Дойти к Балашову не успел: повстречался Федор Кокушкин, оживленный почти нервически. Сказал, что Отец велел собираться не у Странника — тесно да и небезонасно, — а на Талке. Сообщив это, Кокушкин предложил вместе не ходить, это было правильно, Андрей свернул в проулок. Что-то не нравилось ему в Кокушкине, а что именно — определить не мог. Пожалуй, несколько показное горение, что ли. И нервозность. И еще — длинные, на концах вьющиеся — не с применением ли щипцов? — волосы. Последнее, впрочем, было чепухой. Андрей понимал.
От Афанасьева он ждал выволочки за то, что вылез на трибуну, да еще призывал «против царя». Но вышло наоборот: Отец говорил, что настало время выдвигать политические требования, хотя поправился тотчас: нет, не совсем так, надо сперва раскачать на всеобщую забастовку, вот сегодня по привычке разбрелись по фабричным дворам, а сюда не пришли...
Докладывали где, что и как. Андрей в записной книжке набрасывал нечто вроде протокола. Положение оказалось лучше, нежели он предполагал: следом за текстильщиками забастовали печатники, железнодорожники. Уж на что, казалось, далеки от них мелкие ремесленники — сапожники, портные, — но и те поддержали. Прикинули: бастуют сорок четыре предприятия, человек примерно тысяч тридцать. В завтрашнем успехе вроде не приходилось сомневаться.
На городской площади, перед управой, назначили говорить троим: Дунаеву, Лакину, Сарментовой. Условились, что Бубнов и Фрунзе им помогут подготовиться. А сами они, Андрей и Михаил, должны оставаться в тени, довольно и того, сказал Отец, что сегодня Химик у Бурылина высказывался. Одобрил он или осудил — Андрей так и не понял.
Договорились еще к утру дополнительно тиснуть тысячу листовок с «Требованиями». Андрей сочувственно поглядел на неразлучных двоих дружков, типографщиков, — он в числе немногих знал, каково им приходится. Конспиративная печатня размещалась в доме гужевого извозчика, ярого монархиста, на его благонадежность в глазах полиции как раз и уповали, когда снимали там комнатку, невзрачную, сырую, но с отдельным ходом. За несколько ночей, когда хозяин был в извозе, под полом вырыли изрядную яму, обшили тесом, сделали узкий лаз. Холодина, дух тяжелый, сгибались там в три погибели, задыхались чуть не до рвоты. За обнаружение типографии Кожеловский агентам сулил награду в три тысячи, страшно и помыслить, однако сколько ни усердствовали «духи», как их называли в ряду прочих прозвищ, а ничего не получалось.

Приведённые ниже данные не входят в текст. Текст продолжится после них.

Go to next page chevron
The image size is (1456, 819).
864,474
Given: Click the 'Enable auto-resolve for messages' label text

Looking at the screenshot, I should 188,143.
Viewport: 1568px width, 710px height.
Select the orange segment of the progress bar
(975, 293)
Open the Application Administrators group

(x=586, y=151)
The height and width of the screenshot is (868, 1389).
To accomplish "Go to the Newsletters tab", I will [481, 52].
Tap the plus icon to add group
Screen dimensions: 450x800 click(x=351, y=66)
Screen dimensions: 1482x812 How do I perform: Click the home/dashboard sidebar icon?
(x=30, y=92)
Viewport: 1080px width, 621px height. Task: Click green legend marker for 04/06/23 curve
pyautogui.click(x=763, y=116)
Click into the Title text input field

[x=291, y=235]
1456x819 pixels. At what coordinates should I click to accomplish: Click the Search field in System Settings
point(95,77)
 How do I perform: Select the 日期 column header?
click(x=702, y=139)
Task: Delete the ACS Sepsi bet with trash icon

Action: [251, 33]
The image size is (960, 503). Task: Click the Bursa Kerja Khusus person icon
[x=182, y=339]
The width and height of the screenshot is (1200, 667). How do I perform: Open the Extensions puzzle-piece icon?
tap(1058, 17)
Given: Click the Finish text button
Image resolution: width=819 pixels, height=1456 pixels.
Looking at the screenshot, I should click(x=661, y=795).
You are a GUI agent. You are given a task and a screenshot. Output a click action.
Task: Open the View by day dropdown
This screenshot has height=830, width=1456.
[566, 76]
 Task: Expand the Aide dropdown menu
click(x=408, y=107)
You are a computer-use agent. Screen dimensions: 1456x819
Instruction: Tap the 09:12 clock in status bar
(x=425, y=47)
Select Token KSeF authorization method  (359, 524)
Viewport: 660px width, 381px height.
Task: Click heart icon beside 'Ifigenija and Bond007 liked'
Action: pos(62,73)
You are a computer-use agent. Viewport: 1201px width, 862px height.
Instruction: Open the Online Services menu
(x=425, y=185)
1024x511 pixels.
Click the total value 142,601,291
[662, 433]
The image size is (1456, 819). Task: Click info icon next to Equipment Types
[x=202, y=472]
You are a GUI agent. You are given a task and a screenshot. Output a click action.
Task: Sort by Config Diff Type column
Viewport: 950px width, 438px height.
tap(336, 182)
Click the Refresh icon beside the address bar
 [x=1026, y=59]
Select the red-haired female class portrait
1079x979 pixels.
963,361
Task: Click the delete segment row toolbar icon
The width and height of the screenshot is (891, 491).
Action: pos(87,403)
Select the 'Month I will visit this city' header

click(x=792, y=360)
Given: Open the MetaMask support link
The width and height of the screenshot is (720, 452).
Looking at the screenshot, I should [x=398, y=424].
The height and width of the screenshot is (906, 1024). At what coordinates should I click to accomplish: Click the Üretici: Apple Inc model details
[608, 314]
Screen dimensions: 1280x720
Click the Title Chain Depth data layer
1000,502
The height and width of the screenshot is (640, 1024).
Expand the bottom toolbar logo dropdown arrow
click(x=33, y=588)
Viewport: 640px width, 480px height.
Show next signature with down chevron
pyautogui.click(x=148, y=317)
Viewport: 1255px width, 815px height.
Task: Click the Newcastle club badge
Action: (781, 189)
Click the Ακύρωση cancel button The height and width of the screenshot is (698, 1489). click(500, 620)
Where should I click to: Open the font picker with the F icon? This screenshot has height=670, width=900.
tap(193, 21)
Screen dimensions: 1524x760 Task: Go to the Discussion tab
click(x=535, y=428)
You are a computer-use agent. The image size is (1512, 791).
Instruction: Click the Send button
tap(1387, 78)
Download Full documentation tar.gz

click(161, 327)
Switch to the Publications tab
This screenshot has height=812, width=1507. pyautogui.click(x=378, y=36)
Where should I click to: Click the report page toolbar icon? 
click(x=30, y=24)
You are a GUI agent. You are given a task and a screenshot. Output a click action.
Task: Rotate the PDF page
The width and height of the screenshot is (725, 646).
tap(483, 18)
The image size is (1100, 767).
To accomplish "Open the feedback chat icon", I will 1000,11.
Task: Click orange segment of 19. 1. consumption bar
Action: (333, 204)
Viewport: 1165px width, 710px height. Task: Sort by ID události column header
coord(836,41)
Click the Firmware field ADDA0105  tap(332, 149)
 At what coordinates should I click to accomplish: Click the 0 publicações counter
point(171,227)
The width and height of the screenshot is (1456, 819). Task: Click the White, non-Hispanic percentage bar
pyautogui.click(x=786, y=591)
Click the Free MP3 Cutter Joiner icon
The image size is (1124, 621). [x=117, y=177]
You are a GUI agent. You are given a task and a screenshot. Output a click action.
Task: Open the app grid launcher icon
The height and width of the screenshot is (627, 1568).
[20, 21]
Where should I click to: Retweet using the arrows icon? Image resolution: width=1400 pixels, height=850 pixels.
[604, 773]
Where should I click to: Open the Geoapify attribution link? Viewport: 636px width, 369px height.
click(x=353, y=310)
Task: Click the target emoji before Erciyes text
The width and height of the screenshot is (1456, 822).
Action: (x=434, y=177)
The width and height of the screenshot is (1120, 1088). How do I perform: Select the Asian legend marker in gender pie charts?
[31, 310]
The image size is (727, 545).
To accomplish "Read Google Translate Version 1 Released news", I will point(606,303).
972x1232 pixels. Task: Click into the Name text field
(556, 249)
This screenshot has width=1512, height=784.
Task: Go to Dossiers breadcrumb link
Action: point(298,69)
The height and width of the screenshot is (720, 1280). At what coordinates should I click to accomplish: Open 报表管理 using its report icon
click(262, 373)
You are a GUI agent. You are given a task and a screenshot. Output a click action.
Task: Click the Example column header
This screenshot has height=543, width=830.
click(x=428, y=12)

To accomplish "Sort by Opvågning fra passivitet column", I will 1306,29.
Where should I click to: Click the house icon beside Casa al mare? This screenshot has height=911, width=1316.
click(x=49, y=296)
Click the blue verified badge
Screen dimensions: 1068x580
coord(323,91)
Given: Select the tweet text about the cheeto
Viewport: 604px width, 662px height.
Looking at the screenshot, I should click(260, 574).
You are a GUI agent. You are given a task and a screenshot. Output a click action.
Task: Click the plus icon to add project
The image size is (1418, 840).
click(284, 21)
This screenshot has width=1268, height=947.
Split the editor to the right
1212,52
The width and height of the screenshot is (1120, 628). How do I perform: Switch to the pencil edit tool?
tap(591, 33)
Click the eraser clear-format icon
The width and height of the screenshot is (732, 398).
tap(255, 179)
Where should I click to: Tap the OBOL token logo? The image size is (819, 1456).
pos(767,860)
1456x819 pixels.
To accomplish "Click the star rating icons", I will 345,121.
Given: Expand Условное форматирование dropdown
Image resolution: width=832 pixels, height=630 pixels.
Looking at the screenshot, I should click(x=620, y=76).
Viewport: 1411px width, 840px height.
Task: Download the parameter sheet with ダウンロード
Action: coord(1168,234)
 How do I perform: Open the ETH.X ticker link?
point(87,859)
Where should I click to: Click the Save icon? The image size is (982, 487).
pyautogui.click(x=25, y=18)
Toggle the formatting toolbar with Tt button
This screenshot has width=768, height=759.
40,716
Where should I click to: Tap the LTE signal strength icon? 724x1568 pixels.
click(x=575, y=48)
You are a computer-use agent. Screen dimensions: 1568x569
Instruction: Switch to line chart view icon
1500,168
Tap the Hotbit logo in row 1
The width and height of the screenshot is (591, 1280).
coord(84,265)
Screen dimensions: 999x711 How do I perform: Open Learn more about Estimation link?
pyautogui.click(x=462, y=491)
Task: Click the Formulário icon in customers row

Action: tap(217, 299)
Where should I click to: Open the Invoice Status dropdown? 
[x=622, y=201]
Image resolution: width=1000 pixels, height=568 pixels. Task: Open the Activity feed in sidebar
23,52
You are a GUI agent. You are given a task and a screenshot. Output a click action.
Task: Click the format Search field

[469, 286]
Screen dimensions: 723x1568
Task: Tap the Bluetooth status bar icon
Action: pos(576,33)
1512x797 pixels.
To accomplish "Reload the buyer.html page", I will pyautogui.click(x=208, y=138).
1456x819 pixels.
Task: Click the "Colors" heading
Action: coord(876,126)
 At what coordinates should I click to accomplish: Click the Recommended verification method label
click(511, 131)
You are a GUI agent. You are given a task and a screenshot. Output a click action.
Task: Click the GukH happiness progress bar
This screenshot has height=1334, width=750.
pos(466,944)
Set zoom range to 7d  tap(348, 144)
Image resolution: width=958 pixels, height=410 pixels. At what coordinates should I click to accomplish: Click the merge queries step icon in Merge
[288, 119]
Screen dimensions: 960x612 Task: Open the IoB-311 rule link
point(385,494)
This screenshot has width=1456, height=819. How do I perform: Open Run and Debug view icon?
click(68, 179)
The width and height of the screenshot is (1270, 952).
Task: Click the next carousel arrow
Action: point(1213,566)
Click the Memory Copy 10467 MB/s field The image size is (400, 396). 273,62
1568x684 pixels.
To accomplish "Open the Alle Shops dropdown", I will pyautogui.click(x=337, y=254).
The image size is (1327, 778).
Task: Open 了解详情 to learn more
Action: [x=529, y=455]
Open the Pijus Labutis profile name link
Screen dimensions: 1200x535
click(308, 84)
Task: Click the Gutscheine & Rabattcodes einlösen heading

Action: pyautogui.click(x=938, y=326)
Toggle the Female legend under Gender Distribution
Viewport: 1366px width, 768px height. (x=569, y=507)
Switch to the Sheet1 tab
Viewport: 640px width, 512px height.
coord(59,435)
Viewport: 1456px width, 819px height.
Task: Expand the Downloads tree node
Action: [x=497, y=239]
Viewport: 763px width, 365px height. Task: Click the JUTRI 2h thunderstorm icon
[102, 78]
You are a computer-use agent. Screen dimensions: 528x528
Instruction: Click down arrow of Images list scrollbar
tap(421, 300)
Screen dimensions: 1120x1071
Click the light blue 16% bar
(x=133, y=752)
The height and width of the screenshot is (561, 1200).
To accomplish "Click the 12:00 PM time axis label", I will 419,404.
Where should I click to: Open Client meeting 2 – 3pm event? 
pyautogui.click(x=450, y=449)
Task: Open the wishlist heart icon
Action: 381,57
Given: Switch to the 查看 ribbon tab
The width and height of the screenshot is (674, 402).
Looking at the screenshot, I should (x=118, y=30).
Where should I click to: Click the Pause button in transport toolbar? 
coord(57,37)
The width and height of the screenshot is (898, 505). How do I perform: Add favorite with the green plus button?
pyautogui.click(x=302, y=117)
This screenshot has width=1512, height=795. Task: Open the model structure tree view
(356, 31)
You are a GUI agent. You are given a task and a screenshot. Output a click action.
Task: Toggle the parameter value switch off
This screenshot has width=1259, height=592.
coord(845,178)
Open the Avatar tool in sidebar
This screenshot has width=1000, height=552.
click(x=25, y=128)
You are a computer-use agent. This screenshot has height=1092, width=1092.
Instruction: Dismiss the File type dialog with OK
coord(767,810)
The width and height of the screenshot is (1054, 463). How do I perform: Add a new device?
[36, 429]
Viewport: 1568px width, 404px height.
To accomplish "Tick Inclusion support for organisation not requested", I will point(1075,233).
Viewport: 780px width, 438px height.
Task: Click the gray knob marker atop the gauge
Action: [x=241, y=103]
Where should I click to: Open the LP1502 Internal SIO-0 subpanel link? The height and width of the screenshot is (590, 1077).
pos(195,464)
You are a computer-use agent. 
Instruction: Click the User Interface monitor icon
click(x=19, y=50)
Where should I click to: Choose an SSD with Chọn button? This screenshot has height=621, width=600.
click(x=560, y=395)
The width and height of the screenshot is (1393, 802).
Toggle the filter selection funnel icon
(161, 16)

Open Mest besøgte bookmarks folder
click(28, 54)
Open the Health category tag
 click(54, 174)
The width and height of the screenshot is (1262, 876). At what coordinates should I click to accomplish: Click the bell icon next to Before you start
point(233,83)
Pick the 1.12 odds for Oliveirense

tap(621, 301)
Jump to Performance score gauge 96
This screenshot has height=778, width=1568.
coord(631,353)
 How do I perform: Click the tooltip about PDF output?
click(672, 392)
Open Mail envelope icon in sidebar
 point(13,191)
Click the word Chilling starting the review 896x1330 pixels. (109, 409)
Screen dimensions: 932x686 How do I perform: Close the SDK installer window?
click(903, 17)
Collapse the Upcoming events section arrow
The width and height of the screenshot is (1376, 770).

И сразу Андрей был призван к папеньке. Заранее представил: папенька будет бегать по кабинету, жалко стукать нерабочим кулачком по столу, нарочито, для страху, опрокинет стул, укорит куском хлеба и данным им детям образованием, похвастается положением своим в городе, поставит в пример младших Бурылиных и Гандуриных, пригрозит лишением крова, пищи, денежных субсидий, пристращает полицией, жандармами, тюрьмой, будет увещевать и упрашивать, а завершит достойным, по его разумению, жестом: перст, указующий в сторону двери.
Когда-то Володя шуткою высказался: дескать, наш папенька что аглицкий король — царствует, но не правит. Оно и верно, хозяйкою и верховною правительницей была маменька, но, умница, она призрачному властителю отдавала надлежащие почести, исходила из давнего принципа: чем бы дитя ни тешилось, лишь бы не плакало. Андрей тоже постановил себе досмотреть спектакль для него, единственного зрителя, до конца, не выразив никаких чувств.
Но Андрей не выдержал до заключительного акта, до проваживания за дверь, прервал-таки:
— Позвольте, отец.
Никогда и никто Сергея Ефремовича так в доме называть не смел, он изумился, остановил словоизвержение, Андрей продолжал:
— Вы можете, отец, меня выгнать из дому, не давать копейки, предать анафеме — ваше право. Но я стал революционером и буду им до конца, покуда жив. Вот и весь мой сказ. Я пойду, отец, хорошо? У меня дела важные.
Ответа не дождался. Но что-то побудило его остановиться у порога.
— Поди сюда, сынок, — позвал Сергей Ефремович, — поди ко мне, сыночек. Храни тебя господь, — сказал он и перекрестил Андрея. — Оборони тебя господь от бед и напастей. Старик я, ничего не понимаю, а душа-то болит за всех вас.
По тогдашним понятиям Сергей Ефремович и впрямь мог числиться стариком: ему пошел шестой десяток.
— Не плачь, папа, — попросил Андрей. — Не надо, прошу тебя.
И папой, и на «ты» Сергея Ефремовича дети никогда не звали тоже.